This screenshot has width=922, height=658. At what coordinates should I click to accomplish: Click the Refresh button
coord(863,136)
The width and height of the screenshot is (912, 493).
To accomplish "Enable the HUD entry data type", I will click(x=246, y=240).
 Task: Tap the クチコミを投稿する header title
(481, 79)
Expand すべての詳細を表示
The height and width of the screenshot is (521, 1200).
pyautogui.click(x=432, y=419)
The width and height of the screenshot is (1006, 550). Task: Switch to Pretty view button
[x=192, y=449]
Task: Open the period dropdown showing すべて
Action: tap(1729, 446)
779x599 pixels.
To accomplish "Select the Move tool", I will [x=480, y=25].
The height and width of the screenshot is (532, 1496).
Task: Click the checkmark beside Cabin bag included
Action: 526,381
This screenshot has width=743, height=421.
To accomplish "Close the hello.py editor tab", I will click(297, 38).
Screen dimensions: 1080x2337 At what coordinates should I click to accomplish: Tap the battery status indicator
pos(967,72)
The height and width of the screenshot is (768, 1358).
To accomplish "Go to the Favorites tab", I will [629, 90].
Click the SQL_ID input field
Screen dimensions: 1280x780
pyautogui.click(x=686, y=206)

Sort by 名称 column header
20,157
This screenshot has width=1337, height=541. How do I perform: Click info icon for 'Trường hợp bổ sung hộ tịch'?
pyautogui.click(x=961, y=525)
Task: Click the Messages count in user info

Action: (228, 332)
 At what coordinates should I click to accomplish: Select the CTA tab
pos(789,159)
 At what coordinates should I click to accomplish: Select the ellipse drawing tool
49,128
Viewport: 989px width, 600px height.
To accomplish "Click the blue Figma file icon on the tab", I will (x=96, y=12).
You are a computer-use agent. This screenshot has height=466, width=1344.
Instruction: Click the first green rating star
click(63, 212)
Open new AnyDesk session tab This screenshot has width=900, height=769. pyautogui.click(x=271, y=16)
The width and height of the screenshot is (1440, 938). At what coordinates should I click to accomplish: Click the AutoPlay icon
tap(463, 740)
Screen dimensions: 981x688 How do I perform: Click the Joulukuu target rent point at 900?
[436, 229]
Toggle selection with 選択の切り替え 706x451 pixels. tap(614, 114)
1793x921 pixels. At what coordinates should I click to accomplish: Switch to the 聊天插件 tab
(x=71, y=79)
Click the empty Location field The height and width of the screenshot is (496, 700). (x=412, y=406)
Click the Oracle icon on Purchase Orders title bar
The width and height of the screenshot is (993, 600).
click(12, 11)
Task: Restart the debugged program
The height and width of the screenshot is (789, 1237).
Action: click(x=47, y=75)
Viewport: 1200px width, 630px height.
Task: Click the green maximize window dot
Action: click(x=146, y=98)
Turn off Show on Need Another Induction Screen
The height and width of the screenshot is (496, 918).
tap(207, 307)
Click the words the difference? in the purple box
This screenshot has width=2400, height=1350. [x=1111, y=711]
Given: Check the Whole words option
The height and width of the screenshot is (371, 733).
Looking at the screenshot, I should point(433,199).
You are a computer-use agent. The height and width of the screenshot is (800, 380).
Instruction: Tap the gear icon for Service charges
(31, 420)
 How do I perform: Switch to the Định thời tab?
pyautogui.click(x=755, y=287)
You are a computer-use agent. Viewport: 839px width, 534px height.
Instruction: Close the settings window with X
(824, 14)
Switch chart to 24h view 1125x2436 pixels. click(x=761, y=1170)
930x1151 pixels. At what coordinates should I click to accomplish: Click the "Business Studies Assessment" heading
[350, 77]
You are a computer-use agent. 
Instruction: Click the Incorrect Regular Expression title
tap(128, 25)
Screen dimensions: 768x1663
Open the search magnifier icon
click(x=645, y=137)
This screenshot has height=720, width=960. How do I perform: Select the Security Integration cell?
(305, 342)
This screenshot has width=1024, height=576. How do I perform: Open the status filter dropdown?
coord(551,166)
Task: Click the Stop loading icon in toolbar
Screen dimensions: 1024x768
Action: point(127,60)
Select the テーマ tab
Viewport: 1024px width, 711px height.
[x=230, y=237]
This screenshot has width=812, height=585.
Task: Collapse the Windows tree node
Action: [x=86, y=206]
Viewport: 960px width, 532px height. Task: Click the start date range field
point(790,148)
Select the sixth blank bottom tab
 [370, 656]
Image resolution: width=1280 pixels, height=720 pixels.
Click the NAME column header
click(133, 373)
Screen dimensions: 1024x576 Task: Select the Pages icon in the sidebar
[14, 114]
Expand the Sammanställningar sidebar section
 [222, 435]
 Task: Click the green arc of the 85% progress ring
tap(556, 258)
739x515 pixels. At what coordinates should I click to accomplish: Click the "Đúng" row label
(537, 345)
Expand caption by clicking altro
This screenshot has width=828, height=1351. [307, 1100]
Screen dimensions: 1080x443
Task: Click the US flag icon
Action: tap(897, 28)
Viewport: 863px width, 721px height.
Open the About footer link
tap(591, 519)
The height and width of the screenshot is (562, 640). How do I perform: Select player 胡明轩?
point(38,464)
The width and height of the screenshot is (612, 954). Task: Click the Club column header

:::::

What you have to do:
Only the lines from the one containing "Switch chart to" through the end of the entries above should be written out, exactly and in full.

Response area:
Switch chart to 24h view 1125x2436 pixels. click(x=761, y=1170)
930x1151 pixels. At what coordinates should I click to accomplish: Click the "Business Studies Assessment" heading
[350, 77]
You are a computer-use agent. 
Instruction: Click the Incorrect Regular Expression title
tap(128, 25)
Screen dimensions: 768x1663
Open the search magnifier icon
click(x=645, y=137)
This screenshot has height=720, width=960. How do I perform: Select the Security Integration cell?
(305, 342)
This screenshot has width=1024, height=576. How do I perform: Open the status filter dropdown?
coord(551,166)
Task: Click the Stop loading icon in toolbar
Screen dimensions: 1024x768
Action: point(127,60)
Select the テーマ tab
Viewport: 1024px width, 711px height.
[x=230, y=237]
This screenshot has width=812, height=585.
Task: Collapse the Windows tree node
Action: [x=86, y=206]
Viewport: 960px width, 532px height. Task: Click the start date range field
point(790,148)
Select the sixth blank bottom tab
 [370, 656]
Image resolution: width=1280 pixels, height=720 pixels.
Click the NAME column header
click(133, 373)
Screen dimensions: 1024x576 Task: Select the Pages icon in the sidebar
[14, 114]
Expand the Sammanställningar sidebar section
 [222, 435]
 Task: Click the green arc of the 85% progress ring
tap(556, 258)
739x515 pixels. At what coordinates should I click to accomplish: Click the "Đúng" row label
(537, 345)
Expand caption by clicking altro
This screenshot has width=828, height=1351. [307, 1100]
Screen dimensions: 1080x443
Task: Click the US flag icon
Action: tap(897, 28)
Viewport: 863px width, 721px height.
Open the About footer link
tap(591, 519)
The height and width of the screenshot is (562, 640). How do I perform: Select player 胡明轩?
point(38,464)
The width and height of the screenshot is (612, 954). Task: Click the Club column header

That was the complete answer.